A quick quest in search of the evil weed leads slowly back to the garden
By Amy Stewart
I BOUGHT MY FIRST TOBACCO product recently. Not because Joe Camel's allure finally overpowered me, and not because I gave in to the Generation X cigar craze. And I wasn't trying to give Philip Morris a last-minute sales boost before the lawsuits settled and my blue-chip stock funds took a nose dive. Actually, I was buying tobacco for the garden.
It all started when my mother sent me a little booklet of homespun garden wisdom called Jerry Baker's Garden Magic: Hundreds of Motions, Potions, and Lotions For Your Lawn and Garden. Baker has created a cottage industry out of gardening tips such as "Roll up a newspaper and whack the heck out of your peach tree's trunk as the buds open. This will stimulate sap flow." He also has conjured some magic gardening recipes out of ordinary household products such as beer, corn syrup and baby shampoo.
I decided to try the folklorist's "All Season Clean-Up Tonic." He claims that it will take care of fungus, aphids and a host of other pests and problems. This is where the tobacco purchase came in: The recipe called for, among other things, a sort of tea made from chewing tobacco.
I sent my better half out to Long's for toothpaste and a few other necessities. "Oh, and pick me up a can of Skoal while you're at it," I added casually.
He stared. "Uh ... a can of what?" Scott knows how much I hate the tobacco industry. If it were up to me, smoking would be banned altogether. Still, I was enjoying this little game.
"You know, dip. Chewing tobacco." He stared at me with that horrified "Who-are-you-and-what-have-you-done-with-Amy?" expression. I gave up.

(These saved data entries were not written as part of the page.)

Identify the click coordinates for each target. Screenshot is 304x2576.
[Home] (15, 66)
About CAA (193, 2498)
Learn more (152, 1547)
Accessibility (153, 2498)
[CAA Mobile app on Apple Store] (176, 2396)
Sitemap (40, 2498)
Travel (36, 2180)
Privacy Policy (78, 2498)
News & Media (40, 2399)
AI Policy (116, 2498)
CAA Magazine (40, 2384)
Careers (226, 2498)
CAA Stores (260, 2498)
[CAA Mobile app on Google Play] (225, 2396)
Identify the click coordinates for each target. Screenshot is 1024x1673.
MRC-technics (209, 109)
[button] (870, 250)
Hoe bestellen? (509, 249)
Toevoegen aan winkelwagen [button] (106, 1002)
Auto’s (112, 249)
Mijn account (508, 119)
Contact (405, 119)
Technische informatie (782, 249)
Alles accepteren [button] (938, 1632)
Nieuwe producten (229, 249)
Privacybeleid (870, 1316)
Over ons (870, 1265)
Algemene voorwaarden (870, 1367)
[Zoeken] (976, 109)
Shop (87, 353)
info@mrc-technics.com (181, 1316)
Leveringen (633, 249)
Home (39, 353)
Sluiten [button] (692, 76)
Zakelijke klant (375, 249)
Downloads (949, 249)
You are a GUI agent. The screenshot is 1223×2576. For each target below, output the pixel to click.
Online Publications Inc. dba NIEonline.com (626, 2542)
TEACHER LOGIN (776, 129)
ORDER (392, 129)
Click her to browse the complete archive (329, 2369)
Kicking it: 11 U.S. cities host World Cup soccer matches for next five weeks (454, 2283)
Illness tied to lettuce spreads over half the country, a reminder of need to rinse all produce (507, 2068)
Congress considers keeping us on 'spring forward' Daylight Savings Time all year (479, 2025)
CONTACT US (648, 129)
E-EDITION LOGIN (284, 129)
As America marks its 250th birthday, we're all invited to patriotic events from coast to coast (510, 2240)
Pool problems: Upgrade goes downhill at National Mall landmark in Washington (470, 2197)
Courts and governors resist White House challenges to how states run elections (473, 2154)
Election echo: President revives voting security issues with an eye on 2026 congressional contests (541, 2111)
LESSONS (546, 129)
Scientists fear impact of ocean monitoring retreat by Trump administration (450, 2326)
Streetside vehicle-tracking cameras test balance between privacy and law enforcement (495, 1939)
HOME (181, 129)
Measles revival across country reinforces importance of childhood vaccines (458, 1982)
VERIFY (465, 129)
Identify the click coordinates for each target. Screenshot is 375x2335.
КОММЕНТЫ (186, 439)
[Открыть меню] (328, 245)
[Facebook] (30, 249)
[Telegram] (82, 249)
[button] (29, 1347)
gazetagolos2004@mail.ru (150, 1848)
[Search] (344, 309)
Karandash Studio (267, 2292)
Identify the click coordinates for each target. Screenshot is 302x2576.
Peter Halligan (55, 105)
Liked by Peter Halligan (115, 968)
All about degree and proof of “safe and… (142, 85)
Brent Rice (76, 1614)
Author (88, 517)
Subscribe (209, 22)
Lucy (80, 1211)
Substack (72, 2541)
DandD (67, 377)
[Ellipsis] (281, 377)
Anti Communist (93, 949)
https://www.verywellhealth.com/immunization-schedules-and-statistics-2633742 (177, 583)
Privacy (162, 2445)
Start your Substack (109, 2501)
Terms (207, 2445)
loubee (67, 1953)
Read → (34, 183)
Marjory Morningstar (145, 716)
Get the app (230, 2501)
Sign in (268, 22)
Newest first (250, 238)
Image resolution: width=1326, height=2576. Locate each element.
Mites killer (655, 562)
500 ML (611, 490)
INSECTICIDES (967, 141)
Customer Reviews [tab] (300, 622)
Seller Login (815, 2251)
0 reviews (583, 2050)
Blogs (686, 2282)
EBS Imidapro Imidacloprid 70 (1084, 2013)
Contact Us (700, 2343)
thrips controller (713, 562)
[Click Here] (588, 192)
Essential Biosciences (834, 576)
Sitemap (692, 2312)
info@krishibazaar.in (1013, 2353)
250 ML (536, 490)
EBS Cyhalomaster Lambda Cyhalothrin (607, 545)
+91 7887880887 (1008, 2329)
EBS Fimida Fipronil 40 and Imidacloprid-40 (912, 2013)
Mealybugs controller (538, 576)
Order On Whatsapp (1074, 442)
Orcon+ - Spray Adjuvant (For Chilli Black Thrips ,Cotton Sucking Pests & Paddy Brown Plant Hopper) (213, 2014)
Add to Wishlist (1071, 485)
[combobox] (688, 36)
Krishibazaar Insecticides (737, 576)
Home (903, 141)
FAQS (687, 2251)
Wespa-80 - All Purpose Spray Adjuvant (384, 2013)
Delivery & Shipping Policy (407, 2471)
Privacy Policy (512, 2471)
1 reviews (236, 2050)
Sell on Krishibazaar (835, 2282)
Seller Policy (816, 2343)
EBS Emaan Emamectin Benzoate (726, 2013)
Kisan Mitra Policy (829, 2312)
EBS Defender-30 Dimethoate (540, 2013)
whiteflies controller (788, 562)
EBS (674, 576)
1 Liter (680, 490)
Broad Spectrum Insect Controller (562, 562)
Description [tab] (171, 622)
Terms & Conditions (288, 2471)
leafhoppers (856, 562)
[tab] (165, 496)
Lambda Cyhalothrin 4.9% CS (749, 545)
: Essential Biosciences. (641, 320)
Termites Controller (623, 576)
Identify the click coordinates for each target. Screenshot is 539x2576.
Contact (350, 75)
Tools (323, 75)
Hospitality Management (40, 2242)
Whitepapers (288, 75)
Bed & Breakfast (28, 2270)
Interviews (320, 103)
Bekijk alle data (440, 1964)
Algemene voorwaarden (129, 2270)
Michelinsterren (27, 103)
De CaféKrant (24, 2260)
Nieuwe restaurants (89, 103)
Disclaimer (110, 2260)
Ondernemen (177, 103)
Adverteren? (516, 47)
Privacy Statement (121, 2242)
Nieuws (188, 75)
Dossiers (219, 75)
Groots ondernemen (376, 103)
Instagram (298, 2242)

"Oh, never mind, it's for the garden. Here, look," and I showed him the recipe. He left for town, a little uncertain of his moral obligation. He sounded relieved when he called from a pay phone and announced self-righteously, "Long's doesn't carry tobacco products of any kind."
No tobacco products? At a drugstore? Have I missed something? I worked at a drugstore like Long's in high school, and we devoted an entire row of the store to cigarette cartons, chewing tobacco and other smoking "accessories." When the regulars came in to pick up their asthma inhalers, I could reach for their pack of Salem without even glancing at the cigarette rack above the register. Where does one buy a can of chewing tobacco in PC Santa Cruz, anyway?
I tried Rick's Cigar Asylum. When I asked for chewing tobacco, the store clerk sniffed. "We only carry cigars and specialty cigarettes," she told me primly. I wanted to stay and ask her about the difference between a "specialty" cigarette and a Marlboro, figuring it probably had something to do with the difference between a microbrew and a Bud, but I was on a mission.
Finally, I went to Safeway. I remember running into Safeway late at night when I was a kid to buy a pack of cigarettes and a carton of milk for my mom. She always waited outside in the car, wearing her nightgown and smoking her last cig. The clerks knew me--they didn't even bother looking through the store's window to make sure my mother was actually out there. I knew Safeway wouldn't let me down.
The Tofu Defense
SURE ENOUGH, I FOUND the cigarette cartons and chewing tobacco in a glass case near the cash registers. To my relief, the case was already unlocked. I had been a little worried that I'd have to ask someone to open the tobacco case for me, and I wasn't sure what the procedure was. I could just hear the page over the loudspeaker: "Tobacco keys to the front. Repeat: Need the tobacco keys at the front." I imagined every customer in the store pausing to turn and look at me as I stood nervously at the case, waiting for the tobacco key to arrive.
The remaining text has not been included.